De pronto, como en trance, me mira.
—Besame, por favor. Me estoy muriendo.
Sin responder, con los ojos húmedos, consiento. Me siento movido por una piedad fatalista. Mis labios y los de ella se tocan. Están hirviendo. Es como besar un pantano. La vieja introduce la lengua en la boca y juguetea lentamente con mi paladar. Esa anguila densa quita el aliento. Pero me dejo gobernar por la bestia viscosa. Ella me toma del cuello, las uñas secas, puntiagudas, se clavan en mi carne. Garritas rancias que me aprisionan.
Ya me siento impregnado por ella, deglutido hasta los huesos, cuando Vilma emite un gritito suave, hacia adentro, como si algo tirara un poco más. Un temblor ligero en la zona del pubis anuncia el desenlace. Ella se ausenta.
Yo esperaba un orgasmo y en su lugar he quedado prisionero de una muerta. No logro soltar sus manos de mi cuello. Termino tirando con furia. Vilma ha quedado seca, con cara de plenitud. Hace tiempo que no besaba a nadie. Años.
Un ruido en el living me saca de situación. Parece la voz de Lucrecia. Acomodo el ropero y apago la luz. Salgo.
—Se nos fue —suelto, sin saludar.
—¿Qué decís? Acabo de llegar, haceme un té.
—Vilma se murió.
—No la tutees.
Lucrecia me aparta y camina con decisión hasta el cuarto de huéspedes. Prende la luz.
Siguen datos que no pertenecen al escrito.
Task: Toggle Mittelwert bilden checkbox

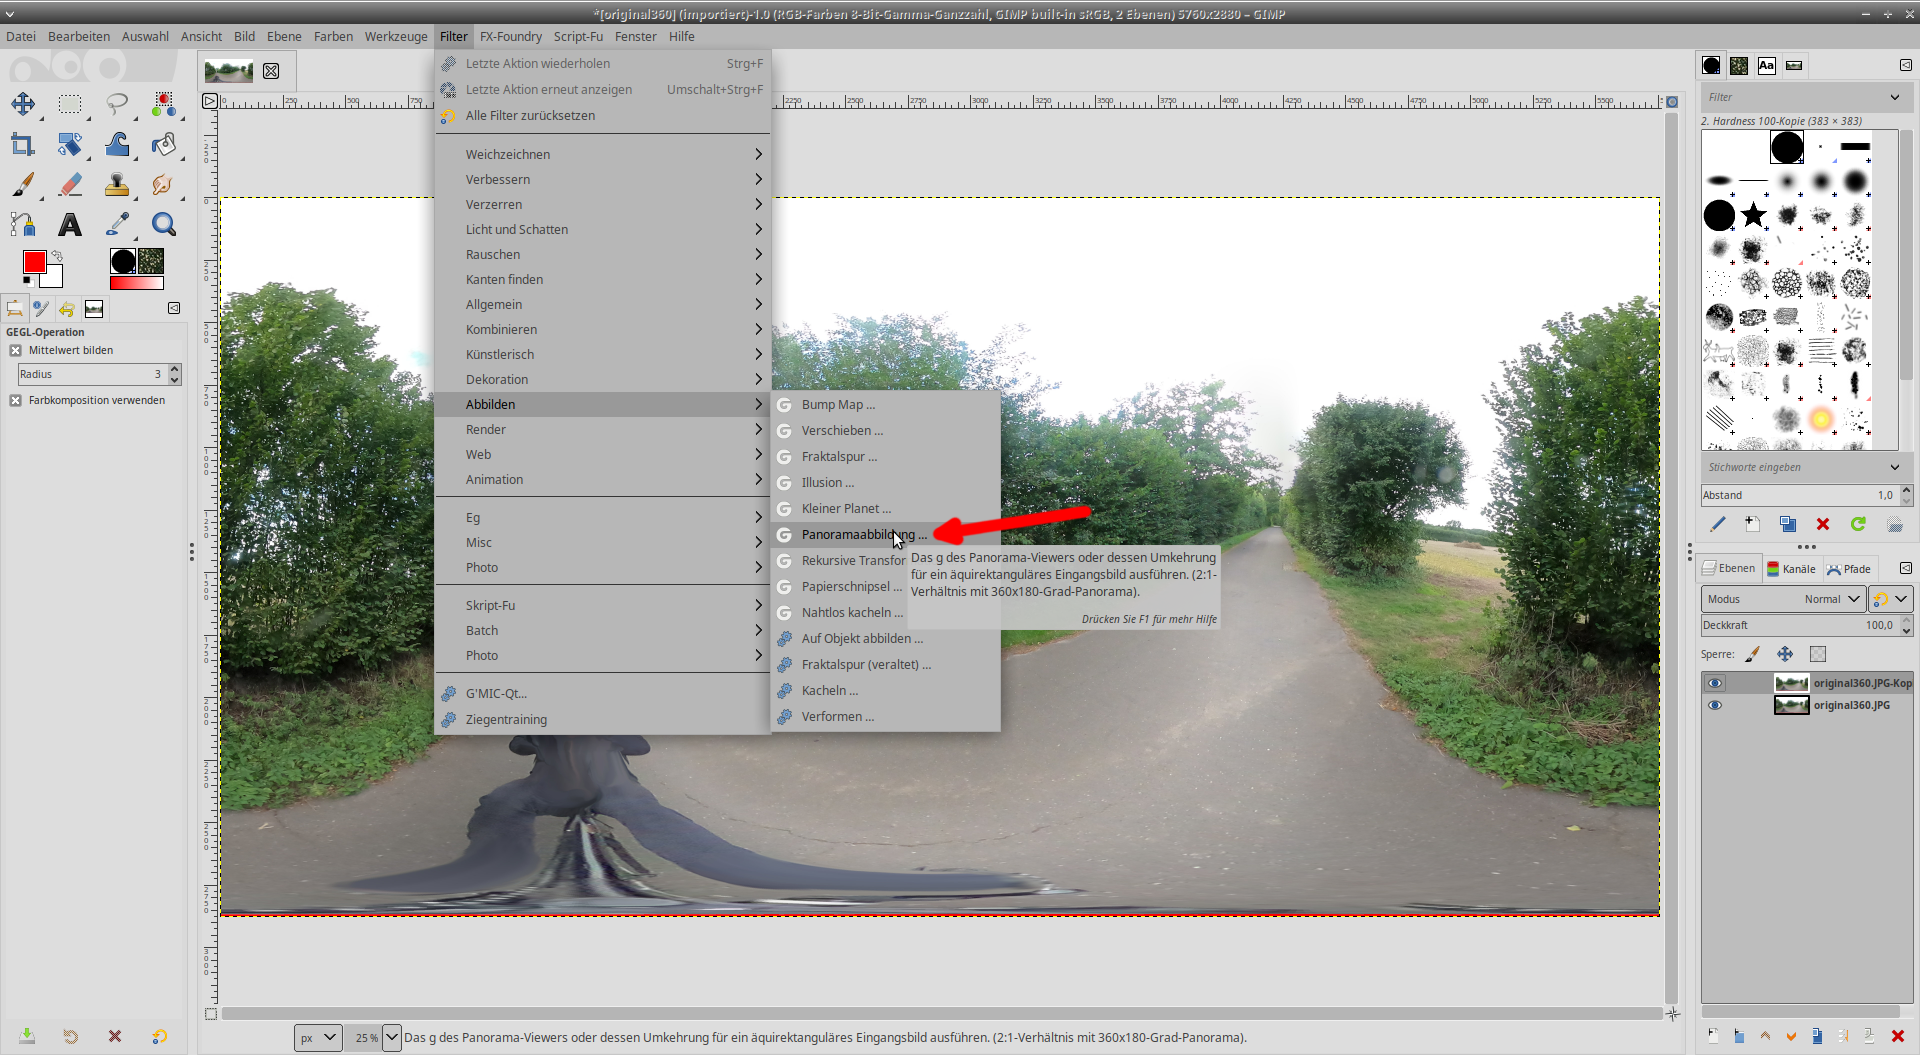Action: coord(16,351)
Un grito. Voy hacia ella. Está paralizada.
—¿Qué te pasa? ¿Nunca viste a una muerta?
No puede contestar. Me mira con las pupilas dilatadas.
—Calmate, Lucrecia. —La saco de la habitación y la llevo al baño. Le mojo las muñecas.
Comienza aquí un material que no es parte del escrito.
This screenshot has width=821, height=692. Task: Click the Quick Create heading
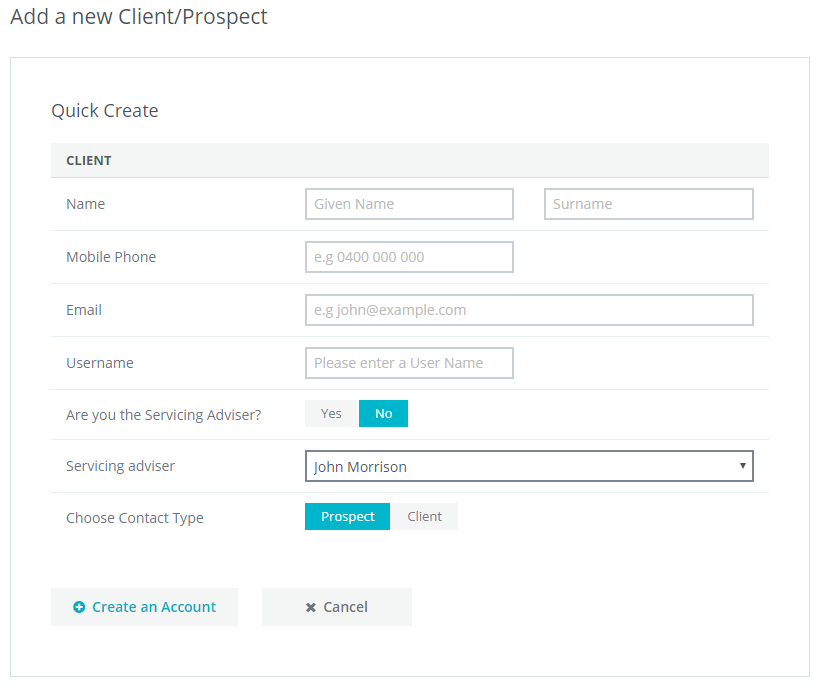coord(104,110)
—Una araña —dice ella, mirándose al espejo.
—¿Dónde? —Pego un salto hacia atrás.
—En la boca de Vilma. —Lucrecia comienza a agitarse, histérica. —Tenía esa cosa inmunda en la boca. ¡Como si le saliera de adentro! Enorme y oscura, llena de ojos. ¡Me miró!
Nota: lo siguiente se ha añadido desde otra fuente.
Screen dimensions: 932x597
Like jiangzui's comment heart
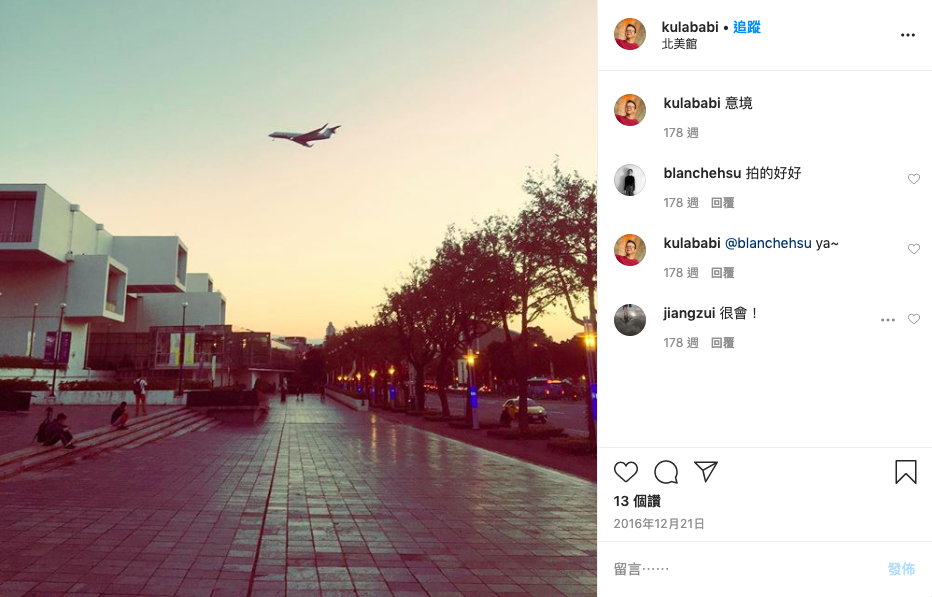914,319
Lucrecia fuera de control, se lava la boca, se cepilla los dientes, sacude la ropa, me empuja y se encierra. Yo agarro un libro de Pop Art bastante grueso y voy dispuesto a terminar con la araña.
Cuando llego a la cama de Vilma, Loxosceles no está. Con hilo blanco ha sellado los labios de la difunta.